* Record extracts:
━━━━━━━━━━━━━━━━━━━━━━━━━━━━━━
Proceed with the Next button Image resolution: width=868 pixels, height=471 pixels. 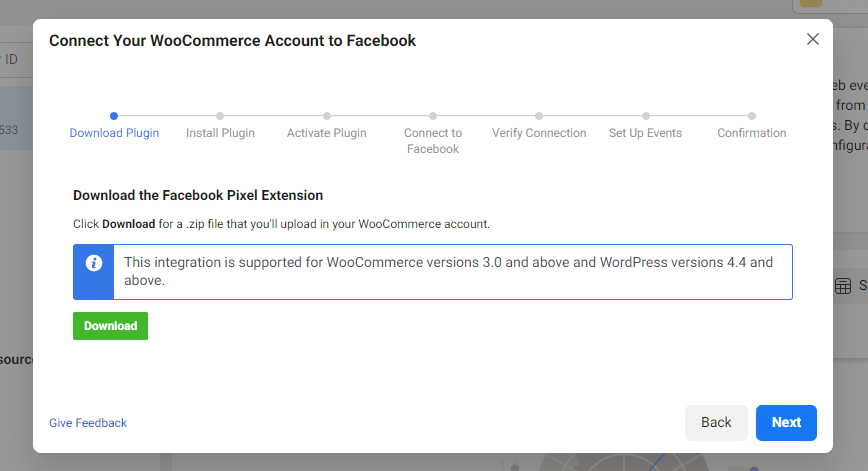786,423
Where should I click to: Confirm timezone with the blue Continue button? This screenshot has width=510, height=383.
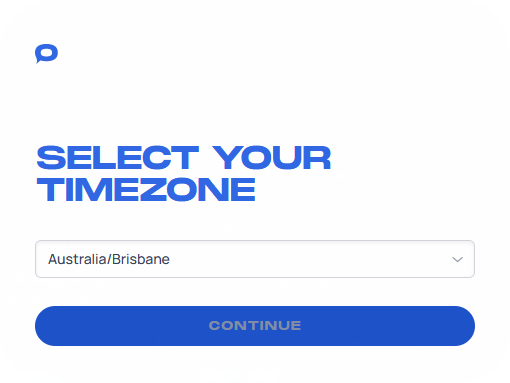(x=255, y=326)
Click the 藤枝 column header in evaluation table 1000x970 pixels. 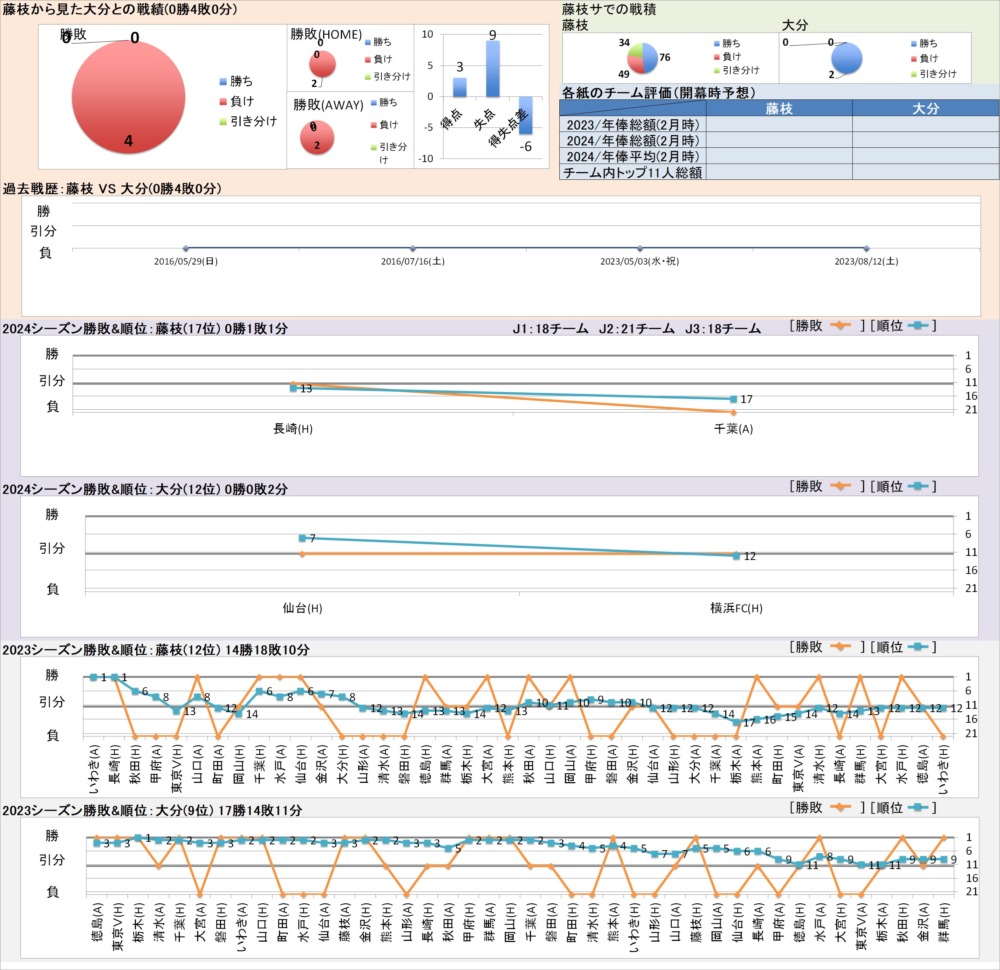pyautogui.click(x=778, y=108)
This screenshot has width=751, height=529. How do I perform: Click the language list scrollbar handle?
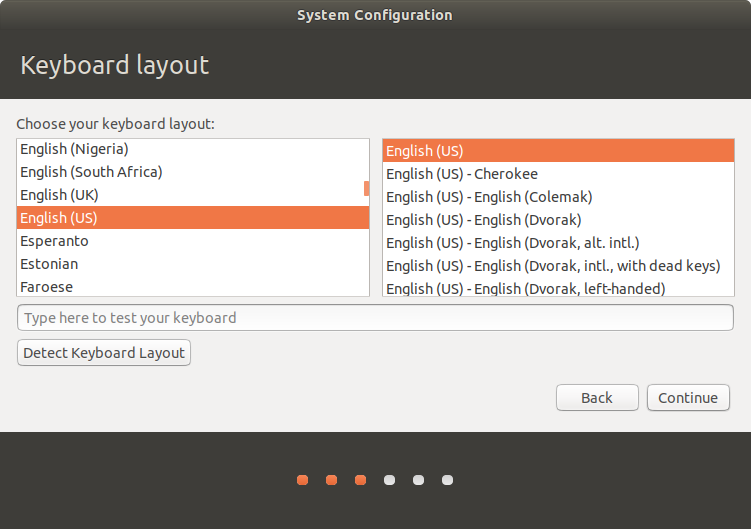pos(366,188)
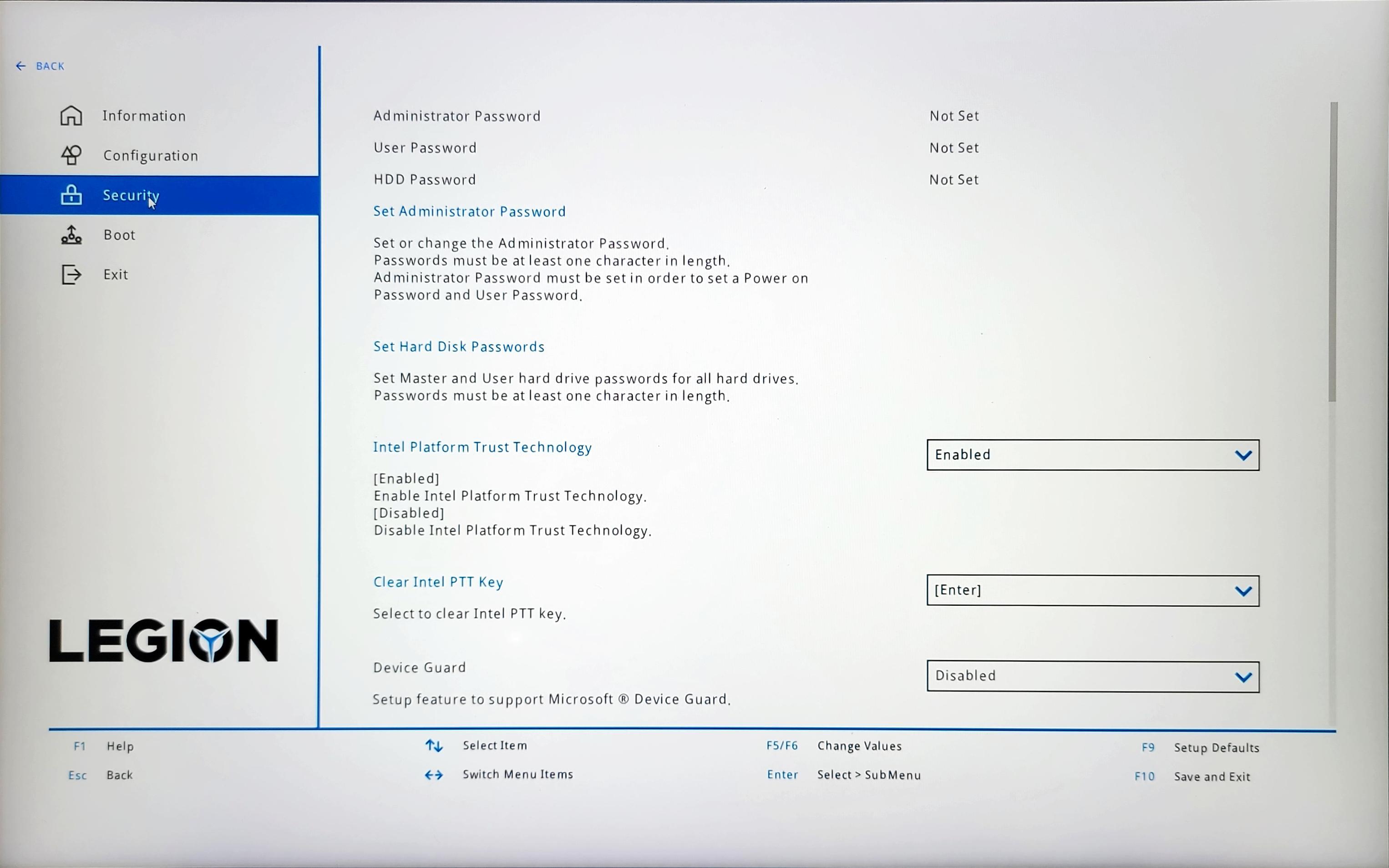Click the Boot sidebar icon
Viewport: 1389px width, 868px height.
pos(69,234)
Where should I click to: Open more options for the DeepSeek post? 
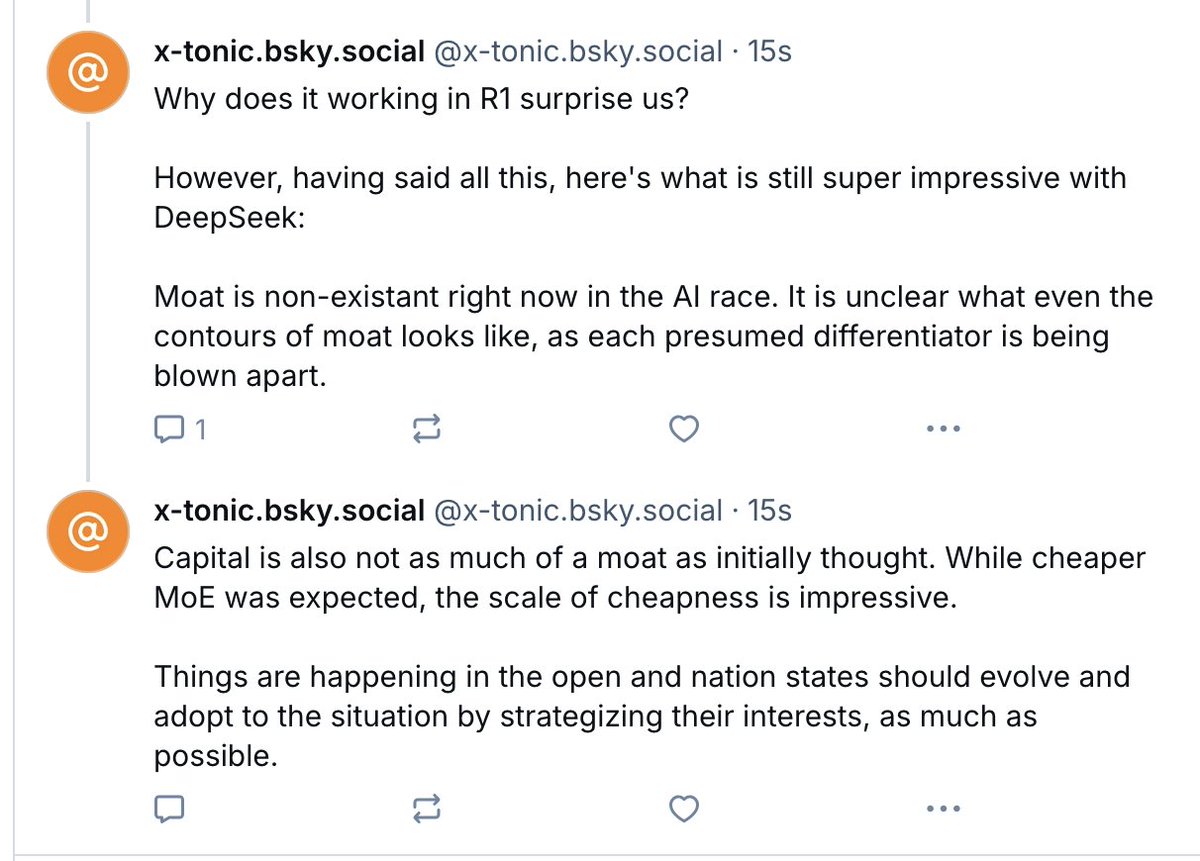tap(942, 429)
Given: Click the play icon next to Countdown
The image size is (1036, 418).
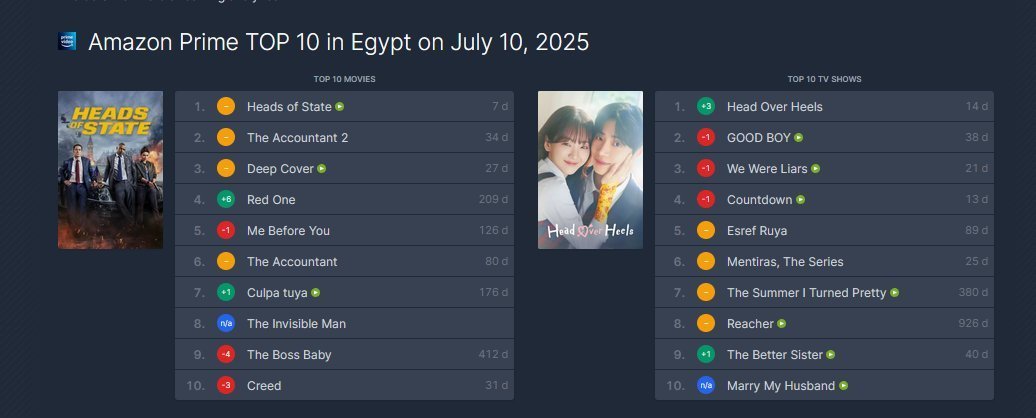Looking at the screenshot, I should point(801,200).
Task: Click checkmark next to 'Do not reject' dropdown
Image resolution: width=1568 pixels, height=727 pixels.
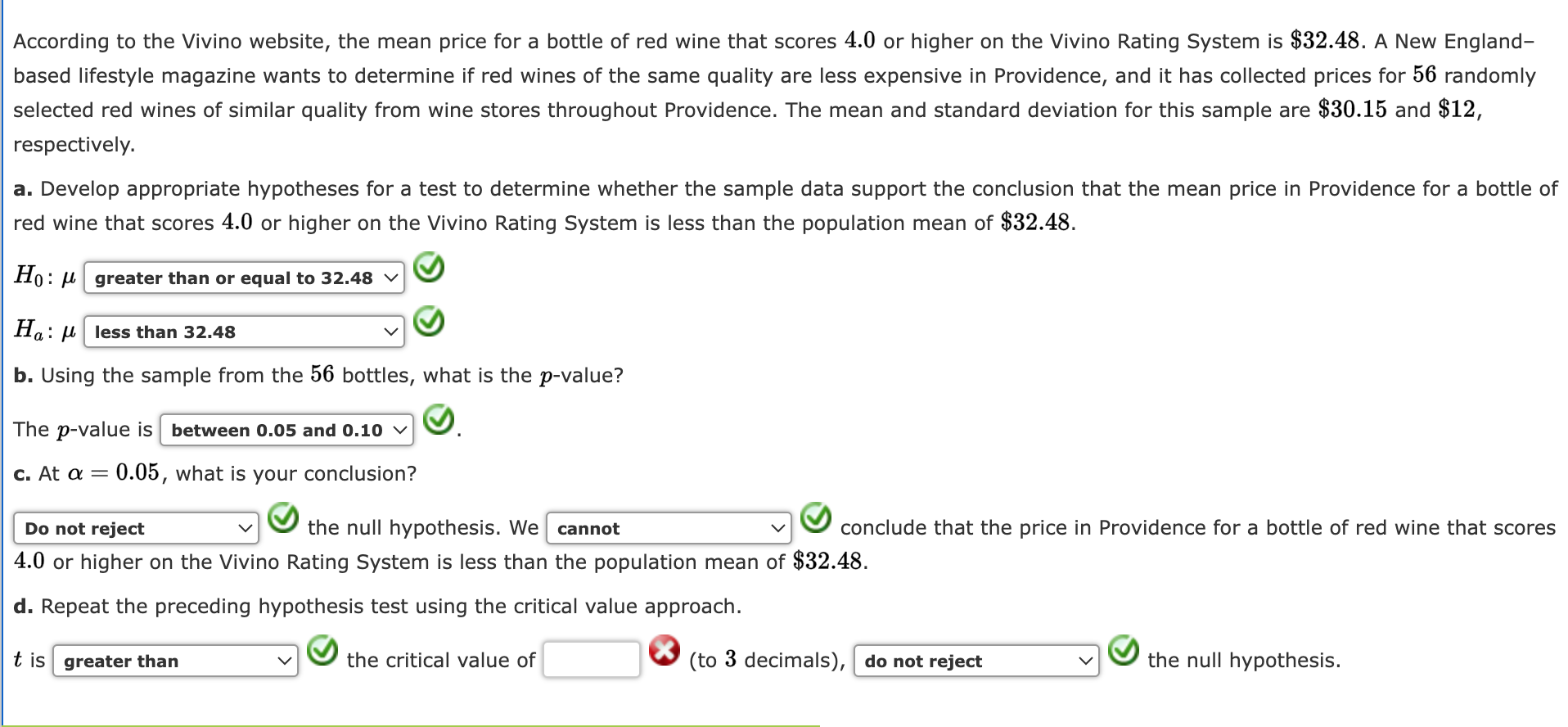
━━━━━━━━━━━━━━━━━━━━━━━━━━━━━━
What do the lines above say from the line containing "Task: Click checkmark" through the last line? Quote them exactly, both ends included, and leave out the pictures.

* Result of the task:
Task: Click checkmark next to 'Do not reject' dropdown
Image resolution: width=1568 pixels, height=727 pixels.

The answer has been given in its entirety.